COLORed DIAMONDS are visibly different from any colored gemstones such as rubies or sapphires. Their diamond brilliance easily sets them apart. On the other hand is there any way of telling natural fancy color diamonds apart from their color enhanced counterparts? Well, the answer is that there really is no way of telling them apart by sight alone. Only a trained professional can tell the difference and by using special implements.
The two main methods of identifying color-enhanced diamonds are color zoning and spectroscopy. Color zoning can provide an indication of probable color enhancement, but only spectroscopy, a procedure done in a trade lab by a trained gemologist, will give a conclusive answer on the origin of a diamond’s color.
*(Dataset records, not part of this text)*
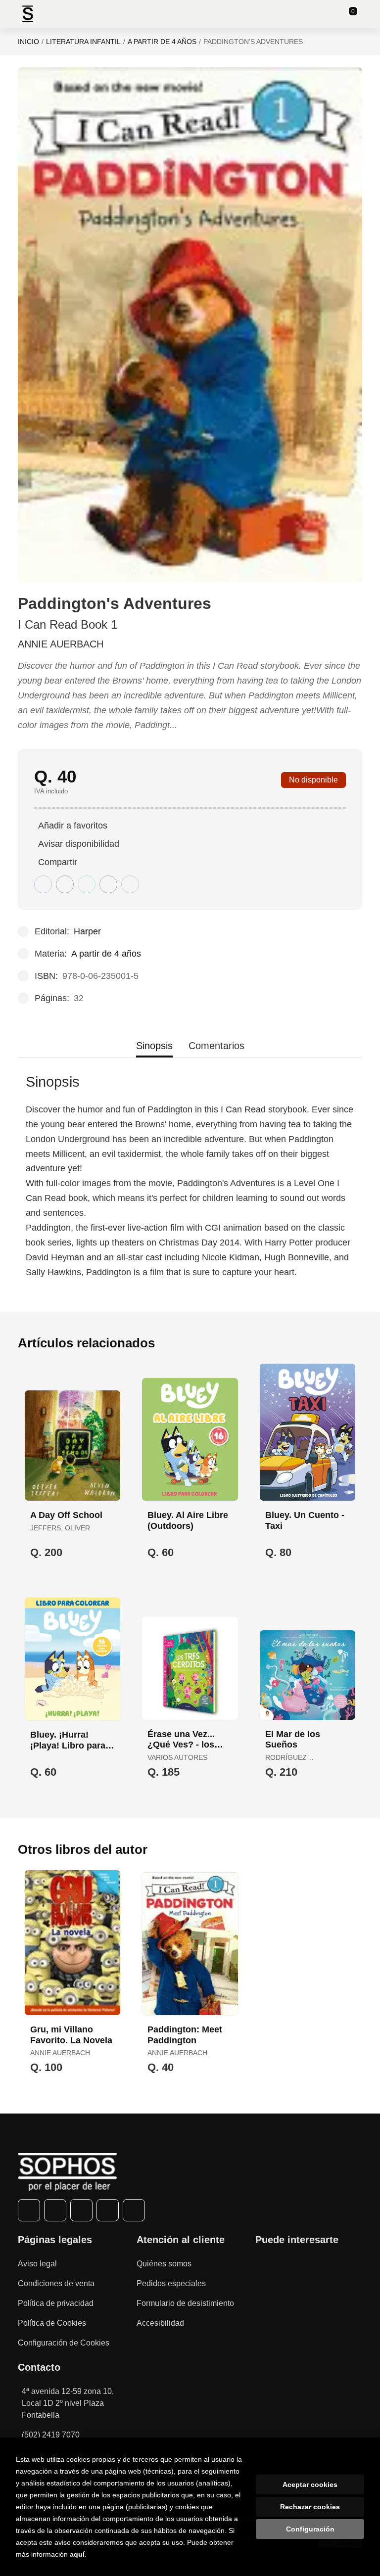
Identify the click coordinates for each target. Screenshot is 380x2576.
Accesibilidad (160, 2323)
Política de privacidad (56, 2303)
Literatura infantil (83, 42)
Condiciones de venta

It is worth mentioning that, although it is very difficult to tell naturally colored diamonds and enhanced diamonds apart, we do not encourage the unethical representation of color enhanced diamonds as natural. We always provide a written statement to prove that our diamonds are color enhanced on all communications and recommend our customers to do the same.
IMPORTANT: Radioactive stones should be considered ‘rogue’ – their sources should be brought to the attention of authorities, and the stones should not be sold to the public under any circumstances.
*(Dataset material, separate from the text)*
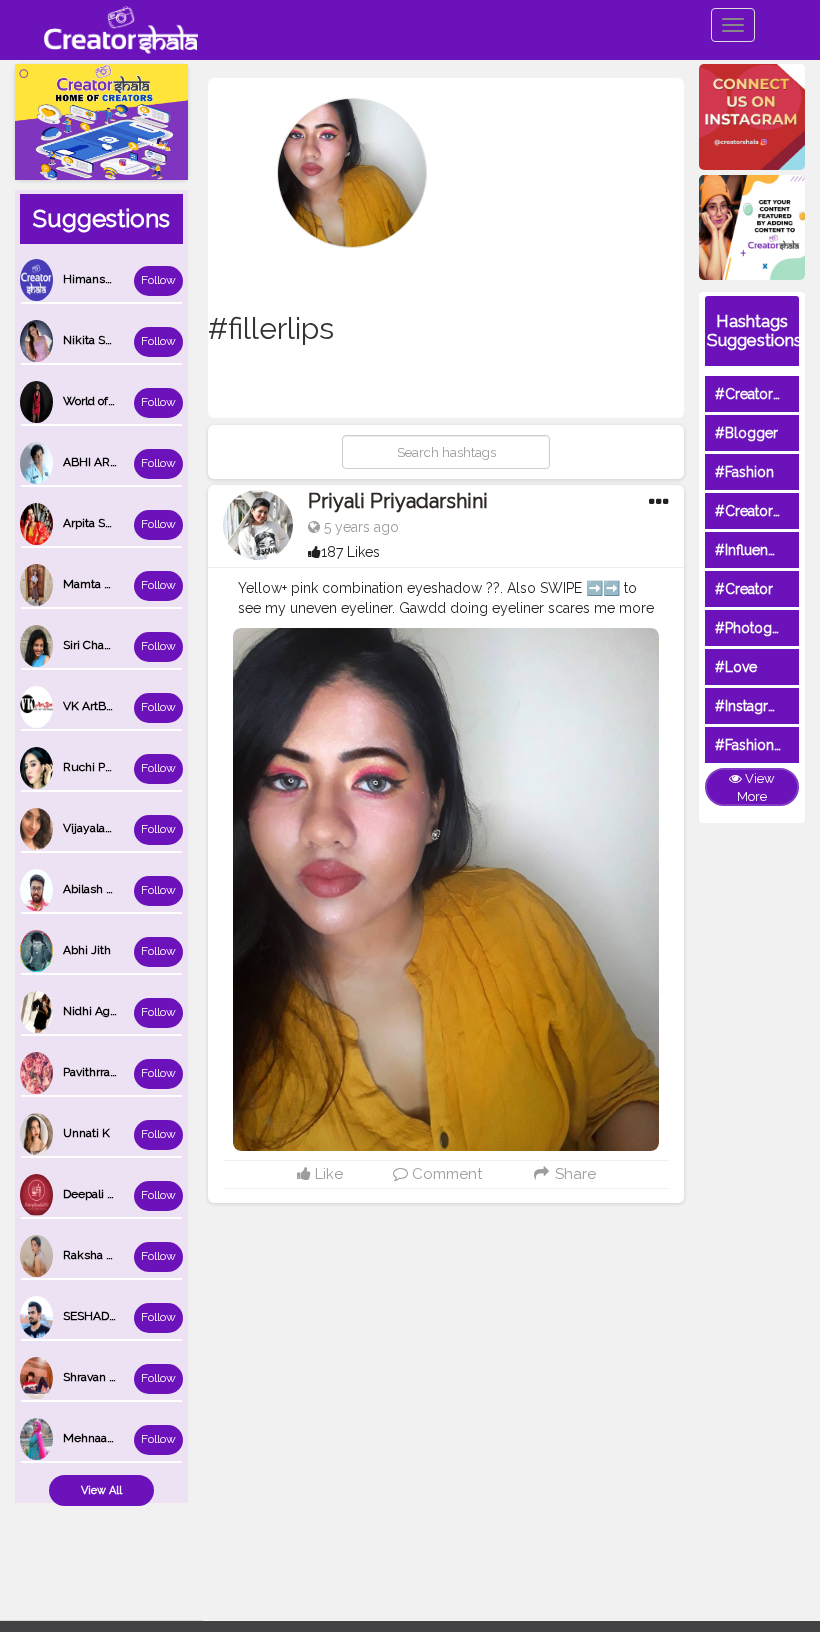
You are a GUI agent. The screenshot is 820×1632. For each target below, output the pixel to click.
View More (756, 788)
Although common sense would suggest it should be easier, identifying coated diamonds can be just as difficult as identifying irradiated diamonds. When viewed face up their coloration will be evenly distributed, as the color is placed only on the pavilion side.
Reflected diffused light shone onto the pavilion side will reveal an iridescent, film-like coating. Color zoning is the easiest way to trace any form of coating, however. In high magnification pavilion facet junctions may show some damaged film or random colorless spots, which would again reveal the origin of their color.
Another simple, if destructive, way to test for coating is by immersing the diamond in concentrated acid. So far none of the coatings on the market are resistant to acid, so this will result in corrosion of the coating.